* [Your task]: Output only the lines below from the one containing "Image resolution: width=848" to the one containing "Given: Open the Анализировать tab", exactly as written, both ends kept.

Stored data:
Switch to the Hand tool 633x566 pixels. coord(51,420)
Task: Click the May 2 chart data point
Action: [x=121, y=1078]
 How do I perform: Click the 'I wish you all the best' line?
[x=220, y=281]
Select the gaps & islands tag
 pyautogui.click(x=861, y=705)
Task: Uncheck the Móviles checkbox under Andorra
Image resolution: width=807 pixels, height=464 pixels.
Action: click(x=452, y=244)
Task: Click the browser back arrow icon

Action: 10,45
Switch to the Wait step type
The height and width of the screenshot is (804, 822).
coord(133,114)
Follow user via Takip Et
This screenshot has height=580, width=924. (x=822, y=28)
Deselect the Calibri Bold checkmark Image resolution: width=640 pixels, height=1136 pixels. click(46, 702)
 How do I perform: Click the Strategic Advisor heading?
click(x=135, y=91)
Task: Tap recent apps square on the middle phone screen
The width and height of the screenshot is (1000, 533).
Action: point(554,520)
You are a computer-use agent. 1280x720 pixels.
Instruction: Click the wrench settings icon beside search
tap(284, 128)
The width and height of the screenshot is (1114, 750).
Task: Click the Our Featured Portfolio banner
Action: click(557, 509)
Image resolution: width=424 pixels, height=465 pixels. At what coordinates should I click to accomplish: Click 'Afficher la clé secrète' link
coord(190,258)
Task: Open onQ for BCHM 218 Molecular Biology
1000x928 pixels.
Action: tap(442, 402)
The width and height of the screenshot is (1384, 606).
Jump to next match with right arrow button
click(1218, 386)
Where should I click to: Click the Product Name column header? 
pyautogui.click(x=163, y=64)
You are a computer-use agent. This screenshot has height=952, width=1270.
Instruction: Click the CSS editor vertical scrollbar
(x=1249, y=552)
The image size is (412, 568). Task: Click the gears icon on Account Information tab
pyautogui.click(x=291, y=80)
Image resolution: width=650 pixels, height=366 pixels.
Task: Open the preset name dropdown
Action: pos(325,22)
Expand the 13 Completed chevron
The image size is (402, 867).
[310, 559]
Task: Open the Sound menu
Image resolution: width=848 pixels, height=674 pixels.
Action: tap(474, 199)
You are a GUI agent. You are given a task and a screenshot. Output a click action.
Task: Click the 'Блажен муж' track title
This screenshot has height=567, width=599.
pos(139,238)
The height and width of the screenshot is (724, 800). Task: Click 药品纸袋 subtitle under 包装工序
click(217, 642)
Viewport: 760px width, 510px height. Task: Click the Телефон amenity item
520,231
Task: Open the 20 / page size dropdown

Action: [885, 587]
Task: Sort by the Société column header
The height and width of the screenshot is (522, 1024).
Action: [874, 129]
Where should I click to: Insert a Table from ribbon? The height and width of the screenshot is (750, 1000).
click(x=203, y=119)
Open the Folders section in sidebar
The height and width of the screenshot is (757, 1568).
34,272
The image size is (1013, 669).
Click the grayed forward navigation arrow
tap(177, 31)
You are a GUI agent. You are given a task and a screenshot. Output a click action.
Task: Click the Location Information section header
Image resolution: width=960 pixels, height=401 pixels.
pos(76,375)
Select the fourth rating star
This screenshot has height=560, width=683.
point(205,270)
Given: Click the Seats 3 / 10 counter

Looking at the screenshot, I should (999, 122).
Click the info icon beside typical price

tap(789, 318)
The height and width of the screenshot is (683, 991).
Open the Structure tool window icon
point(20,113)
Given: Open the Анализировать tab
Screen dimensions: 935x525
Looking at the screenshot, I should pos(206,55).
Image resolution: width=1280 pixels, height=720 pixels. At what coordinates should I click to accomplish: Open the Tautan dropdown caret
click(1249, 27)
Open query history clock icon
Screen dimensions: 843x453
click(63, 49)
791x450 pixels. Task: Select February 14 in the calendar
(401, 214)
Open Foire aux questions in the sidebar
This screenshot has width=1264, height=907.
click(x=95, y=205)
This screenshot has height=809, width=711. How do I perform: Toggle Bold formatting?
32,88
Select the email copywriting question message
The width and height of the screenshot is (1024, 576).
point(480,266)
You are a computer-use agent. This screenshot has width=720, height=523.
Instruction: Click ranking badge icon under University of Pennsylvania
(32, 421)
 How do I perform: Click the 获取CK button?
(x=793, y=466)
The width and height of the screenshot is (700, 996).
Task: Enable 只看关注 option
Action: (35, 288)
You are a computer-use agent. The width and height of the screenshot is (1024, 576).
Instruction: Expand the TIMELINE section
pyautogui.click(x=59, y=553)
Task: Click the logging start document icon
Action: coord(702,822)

* [Response to this exercise]:
Image resolution: width=848 pixels, height=674 pixels.
Action: tap(474, 199)
You are a GUI agent. You are given a task and a screenshot. Output a click action.
Task: Click the 'Блажен муж' track title
This screenshot has height=567, width=599.
pos(139,238)
The height and width of the screenshot is (724, 800). Task: Click 药品纸袋 subtitle under 包装工序
click(217, 642)
Viewport: 760px width, 510px height. Task: Click the Телефон amenity item
520,231
Task: Open the 20 / page size dropdown

Action: [885, 587]
Task: Sort by the Société column header
The height and width of the screenshot is (522, 1024).
Action: [874, 129]
Where should I click to: Insert a Table from ribbon? The height and width of the screenshot is (750, 1000).
click(x=203, y=119)
Open the Folders section in sidebar
The height and width of the screenshot is (757, 1568).
34,272
The image size is (1013, 669).
Click the grayed forward navigation arrow
tap(177, 31)
You are a GUI agent. You are given a task and a screenshot. Output a click action.
Task: Click the Location Information section header
Image resolution: width=960 pixels, height=401 pixels.
pos(76,375)
Select the fourth rating star
This screenshot has height=560, width=683.
point(205,270)
Given: Click the Seats 3 / 10 counter

Looking at the screenshot, I should (999, 122).
Click the info icon beside typical price

tap(789, 318)
The height and width of the screenshot is (683, 991).
Open the Structure tool window icon
point(20,113)
Given: Open the Анализировать tab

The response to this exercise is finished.